Q. I am a runner and I try to do 1-2 races a year, but I always end up injuring myself. I’m planning to do this year’s Chicago Marathon, what can I do to stay healthy, especially as I’m approaching my long runs?
A. Think about this for a moment.  It takes the average person about 41,280 strides to complete a marathon. Then you need to factor in the hundreds of miles spent training; average weekly miles ranging from 35-50 miles.  Now you can get an idea as to why runners are so prone to overuse injuries. What’s more, if you already have an imbalance hiding somewhere in your legs, core, or even upper body, that can become magnified to the point of serious pain and side-lining your training.

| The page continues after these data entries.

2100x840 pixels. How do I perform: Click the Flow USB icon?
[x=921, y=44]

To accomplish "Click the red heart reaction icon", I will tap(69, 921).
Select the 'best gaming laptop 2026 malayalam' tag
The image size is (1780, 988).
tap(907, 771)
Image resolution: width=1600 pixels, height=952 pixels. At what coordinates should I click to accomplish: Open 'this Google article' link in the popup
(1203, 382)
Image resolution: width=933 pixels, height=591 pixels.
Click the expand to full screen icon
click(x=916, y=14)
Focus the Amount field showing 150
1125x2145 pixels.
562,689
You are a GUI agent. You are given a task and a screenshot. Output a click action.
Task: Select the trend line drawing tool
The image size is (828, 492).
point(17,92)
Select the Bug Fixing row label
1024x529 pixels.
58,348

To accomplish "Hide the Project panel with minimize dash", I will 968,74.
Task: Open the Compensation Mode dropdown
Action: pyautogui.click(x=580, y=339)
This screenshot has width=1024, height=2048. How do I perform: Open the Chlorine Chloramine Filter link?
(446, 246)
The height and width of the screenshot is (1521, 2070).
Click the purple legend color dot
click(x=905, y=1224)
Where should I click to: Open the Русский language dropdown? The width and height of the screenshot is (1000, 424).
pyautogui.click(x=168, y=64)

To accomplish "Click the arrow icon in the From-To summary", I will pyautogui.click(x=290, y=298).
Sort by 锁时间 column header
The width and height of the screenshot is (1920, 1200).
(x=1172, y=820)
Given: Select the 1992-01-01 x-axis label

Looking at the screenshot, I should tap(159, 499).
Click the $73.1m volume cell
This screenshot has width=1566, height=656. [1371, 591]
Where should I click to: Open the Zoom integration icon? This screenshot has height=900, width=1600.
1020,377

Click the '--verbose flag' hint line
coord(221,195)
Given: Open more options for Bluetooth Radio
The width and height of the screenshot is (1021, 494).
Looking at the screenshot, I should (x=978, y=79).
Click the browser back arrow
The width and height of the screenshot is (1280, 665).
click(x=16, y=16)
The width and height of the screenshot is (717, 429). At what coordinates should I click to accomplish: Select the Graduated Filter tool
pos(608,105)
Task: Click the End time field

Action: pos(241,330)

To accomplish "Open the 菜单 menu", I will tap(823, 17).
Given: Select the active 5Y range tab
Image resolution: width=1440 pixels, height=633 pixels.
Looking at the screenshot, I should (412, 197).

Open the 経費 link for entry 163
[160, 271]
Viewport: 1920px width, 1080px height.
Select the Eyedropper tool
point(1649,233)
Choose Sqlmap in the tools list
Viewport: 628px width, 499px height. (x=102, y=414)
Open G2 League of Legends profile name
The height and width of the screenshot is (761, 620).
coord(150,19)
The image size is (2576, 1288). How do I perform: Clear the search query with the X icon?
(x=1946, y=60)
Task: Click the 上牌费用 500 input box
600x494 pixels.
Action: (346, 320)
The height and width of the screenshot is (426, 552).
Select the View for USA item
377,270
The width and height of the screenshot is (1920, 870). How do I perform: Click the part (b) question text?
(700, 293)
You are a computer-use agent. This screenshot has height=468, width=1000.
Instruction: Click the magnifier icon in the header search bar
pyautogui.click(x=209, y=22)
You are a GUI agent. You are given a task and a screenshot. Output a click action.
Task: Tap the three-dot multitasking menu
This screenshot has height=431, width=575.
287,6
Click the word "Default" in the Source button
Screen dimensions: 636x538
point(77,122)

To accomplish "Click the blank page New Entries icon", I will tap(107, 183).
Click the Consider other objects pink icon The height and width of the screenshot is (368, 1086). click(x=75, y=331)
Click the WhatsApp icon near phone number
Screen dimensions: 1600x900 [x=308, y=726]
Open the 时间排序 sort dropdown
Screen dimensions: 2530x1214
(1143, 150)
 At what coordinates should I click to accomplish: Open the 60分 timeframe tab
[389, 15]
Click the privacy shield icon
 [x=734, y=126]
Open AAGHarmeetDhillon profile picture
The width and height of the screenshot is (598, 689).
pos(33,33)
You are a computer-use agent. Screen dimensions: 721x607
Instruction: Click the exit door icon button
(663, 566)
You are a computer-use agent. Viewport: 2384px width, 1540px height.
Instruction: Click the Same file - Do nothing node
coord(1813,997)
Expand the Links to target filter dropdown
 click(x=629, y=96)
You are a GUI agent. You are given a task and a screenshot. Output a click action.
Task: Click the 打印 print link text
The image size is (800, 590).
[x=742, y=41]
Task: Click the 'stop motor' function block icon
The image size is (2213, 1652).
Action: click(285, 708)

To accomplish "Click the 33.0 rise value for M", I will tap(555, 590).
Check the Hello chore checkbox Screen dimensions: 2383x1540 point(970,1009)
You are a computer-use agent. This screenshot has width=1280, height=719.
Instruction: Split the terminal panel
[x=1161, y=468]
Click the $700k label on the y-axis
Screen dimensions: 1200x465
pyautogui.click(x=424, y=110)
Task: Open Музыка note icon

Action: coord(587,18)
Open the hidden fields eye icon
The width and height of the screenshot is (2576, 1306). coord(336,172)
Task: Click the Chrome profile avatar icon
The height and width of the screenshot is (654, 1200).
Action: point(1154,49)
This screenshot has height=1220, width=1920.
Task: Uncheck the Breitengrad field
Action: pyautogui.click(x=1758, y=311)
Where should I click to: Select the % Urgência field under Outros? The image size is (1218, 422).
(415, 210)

As we train, muscles have a tendency to become short and tight, allowing adhesions to
accumulate and impede our normal movement patterns causing pain, discomfort and
imbalances. Active Release Techniques (ART) and Massage Therapy are designed to release tight
muscles and breakdown adhesions. During peak training, it’s important to be evaluated by a
certified ART provider.


1. Foam Rolling and the Stick: Investing in a foam roller and/or a stick can help ease tight
muscles before running.
2. Strengthen Your Core: Do the McGill Four exercises; the instructions for the exercises
can be viewed at
3. Add Miles Slowly: Make sure you don’t add miles on too quickly; you need to allow your
body time to adapt to the increase mileage. In general, you can add a mile for every run
you do per week, provided you then run at least two weeks at the new level before
advancing again. For instance if you run 5 times a week, you can add 5 miles the next
time you increase your weekly miles.
4. Get back to nature: Trail running is a great way to add variety to your training. When
running on uneven terrain, your core, hips, legs and ankles have to work harder to
stabilize because each step is slightly different.
5. Read about running: Subscribe to Runner’s World Magazine, read Hal Higdon’s
Marathon Training Guide or read Born to Run to help get more ideas to try out. Even try
Paleo Diet for Athletes or even Lance Armstrong’s It’s Not About the Bike

6. Cross-train: Join a soccer league, Cross-Fit gym, or lift weights. You could even try
swimming and cycling. Who knows you may find you like doing triathlons too.
7. Contrast Showers: When cleaning up after training, try showering for 2 minutes with the
temperature as cold as you can stand. Then do 2 minutes of warm water. Repeat one
time and then end with 3 minutes of cold water. The combination of hot and cold helps
to flush metabolic wastes out of your muscles and nutrients into them, leading to faster
recovery times.
8. Invest in Your Shoes: Buy new shoes every 300-400 miles, even if they don’t look worn.
The average shoe life is about 300 miles. Buy two pair of shoes with a similar last, and
wear on alternative days. It’s better for your feet and legs not to wear the same shoes
for running day in and day.
9. Hill Sprints/Bleachers: Warm-up and stretch for 10 minutes then perform 6-10 repeats of
running up a hill or up and down a set of bleachers. Go hard and keep these workouts
10. Rest and Eat Right: Perhaps the most important one of all. Get eight hours of sleep
each night and incorporate rest days into your schedule. Not giving your body adequate
time to heal and recover between workouts is a surefire way to overtraining and overuse
injuries. It is also very important that you are getting the right amount of quality carbs
and protein. Your diet should consist of 60% carbohydrates and 15-20% protein.
Good luck with your training!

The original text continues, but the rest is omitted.